Xylanase supplementation in corn-based swine diets: a review with emphasis on potential mechanisms of action

Corn is a common energy source in pig diets globally; when financially warranted, industrial corn coproducts, such as corn distiller's dried grains with solubles (DDGS), are also employed. The energy provided by corn stems largely from starch, with some contribution from protein, fat, and non-starch polysaccharides (NSP). When corn DDGS are used in the diet, it will reduce starch within the diet; increase dietary protein, fat, and NSP levels; and alter the source profile of dietary energy. Arabinoxylans (AXs) comprise the majority of NSP in corn and its coproducts.

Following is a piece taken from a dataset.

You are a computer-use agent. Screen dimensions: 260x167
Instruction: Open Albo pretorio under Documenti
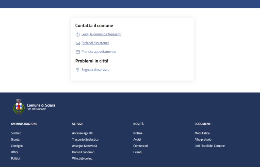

One strategy to mitigate the antinutritive effects of NSP and improve its contribution to energy is by including carbohydrases within the diet. Xylanase is a carbohydrase that targets the β-1,4-glycosidic bonds of AX, releasing a mixture of smaller polysaccharides, oligosaccharides, and pentoses that could potentially be used by the pig. Xylanase is consistently effective in poultry production and moderately consistent in wheat-based swine diets, but its efficacy in corn-based swine diets is quite variable. Xylanase has been shown to improve the digestibility of various components of swine-based diets, but this seldom translates into an improvement in growth performance. Indeed, a review of xylanase literature conducted herein suggests that xylanase improves the digestibility of dietary fiber at least 50% of the time in pigs fed corn-based diets, but only 33% and 26% of the time was there an increase in average daily gain or feed efficiency, respectively. Intriguingly, there has been an abundance of reports proposing xylanase alters intestinal barrier integrity, inflammatory responses, oxidative status, and other health markers in the pig. Notably, xylanase has shown to reduce mortality in both high and low health commercial herds. These inconsistencies in performance metrics, and unexpected health benefits, warrant a greater understanding of the in vivo mechanism(s) of action (MOA) of xylanase. While the MOA of xylanase has been postulated considerably in the literature and widely studied in in vitro settings, in wheat-based diets, and in poultry, there is a dearth of understanding of the in vivo MOA in pigs fed corn-based diets. The purpose of this review is to explore the role of xylanase in corn-based swine diets, discuss responses observed when supplemented in diets containing corn-based fiber, suggest potential MOA of xylanase, and identify critical research gaps.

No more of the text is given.